The report also details how the decision for the council to match the national pay award means it must find an additional £600,000. Council officers have been working hard to find savings and efficiencies, with freezes on recruitment and non-essential spending having been in place for the last 12 months. This £600,000 is an additional pressure requiring further saving measures.

Pam Donnelly, Chief Executive of Colchester City Council, said: “Like every resident, business and council in the UK, the current economic climate means that the costs of delivering services are increasing, and Colchester City Council is no exception. 

“We are taking a measured and pragmatic approach to make these additional savings, whilst trying to minimise the impact on essential services and our staff. We are looking at voluntary redundancies/retirement options, but we must be clear, this may also mean charging for previously free services and an increase to some fees and charges.
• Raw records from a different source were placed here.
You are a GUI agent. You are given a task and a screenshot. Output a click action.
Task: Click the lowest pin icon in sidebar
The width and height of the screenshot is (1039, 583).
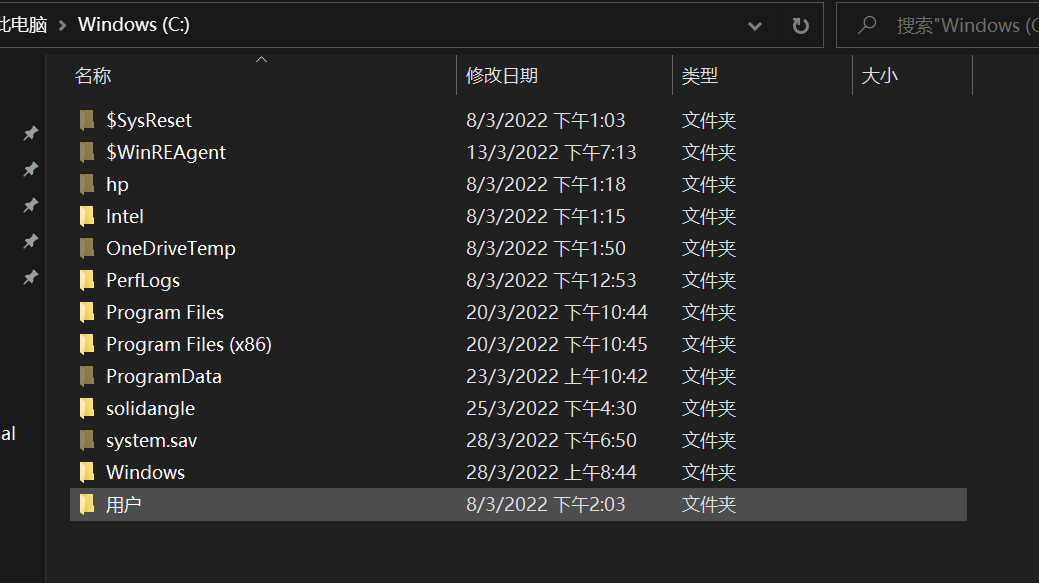(30, 277)
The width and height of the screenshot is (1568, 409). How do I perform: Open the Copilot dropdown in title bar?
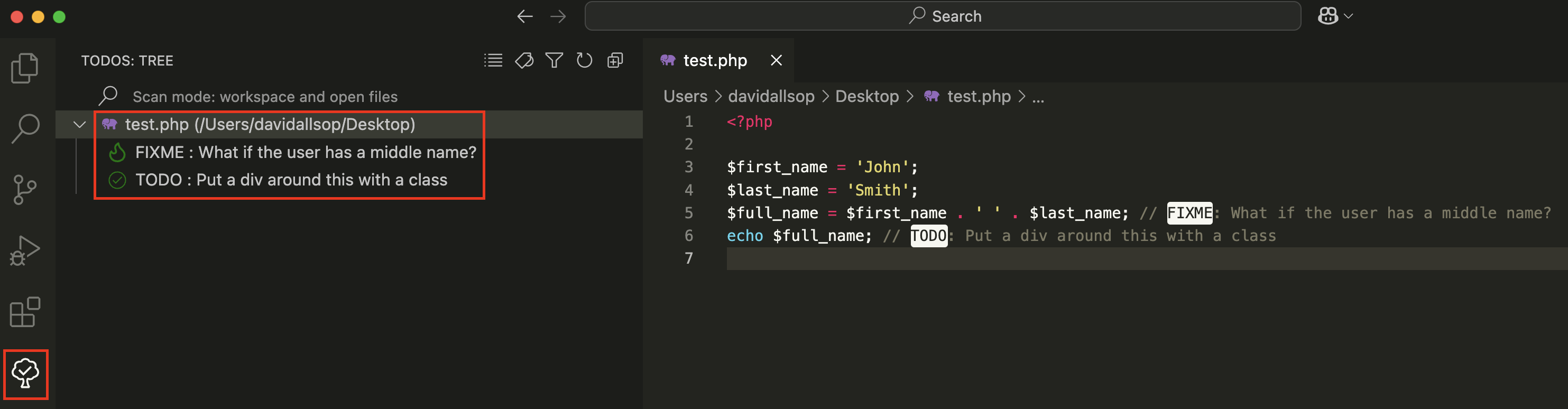point(1335,16)
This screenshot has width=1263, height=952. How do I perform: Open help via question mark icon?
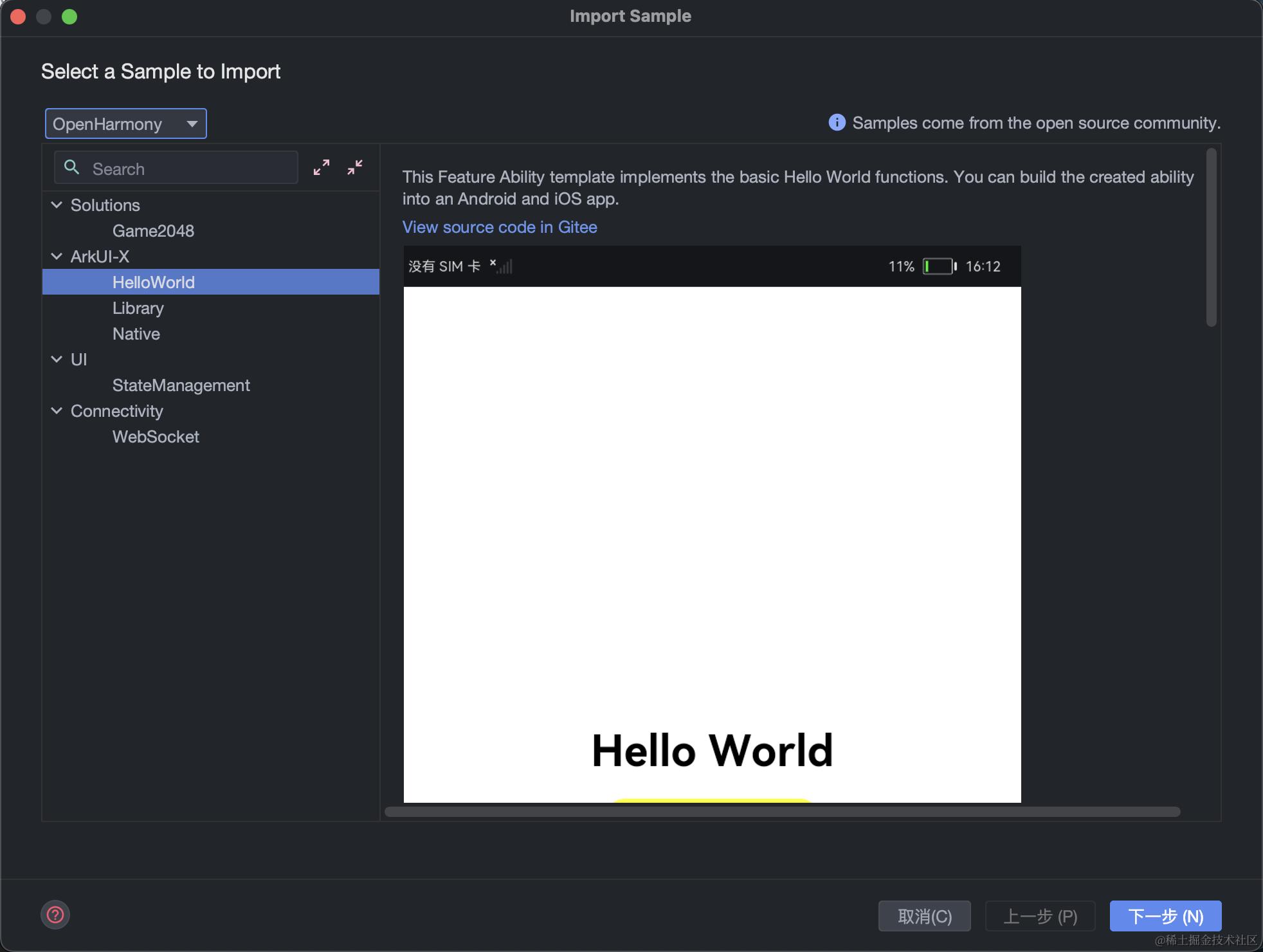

We don’t want to implement any of these options, but the money must be found, and the decisions will not be taken lightly.”

The report being considered by Scrutiny Panel and Cabinet outlines how the majority of this additional money can be found (£558,350) with the remaining being absorbed by the council’s reserves. Key points up for discussion include:
  • A different operating model at High Woods Country Park Visitor Centre, either community led or reduced hours of opening.
  • Introduce an entrance fee to Hollytrees Museum to recoup the money for staff costs for this and the Natural History Museum, which will remain free entry.
  • Closure of the Coffee Shop at Leisure World Colchester with an alternative vending offer or community-run facility in the future.
  • Reducing staff numbers and doing less.
Cllr David King, Leader of the Council, added: “The financial situation is incredibly difficult. We’ve already managed to identify a lot of savings and efficiencies at Colchester City Council, and we’re working tirelessly to protect both staff and customers as much as we can. However, the sad reality is that jobs and services levels will be reduced. But we will do all we can to keep what matters most, whilst ensuring that the council takes the radical steps needed – to ensure we can balance the budget, live within our means, and have a council that cares for the most in need, still has ambition and performs well, but is fit for the future.”

To view the budget report that will be considered by Scrutiny Panel on 23 January and at Cabinet on 24 January, visit the council’s website at here.

More detailed information about the ‘Fit for Future’ programme will be available in February 2024, when a report is scheduled to go to Scrutiny Panel.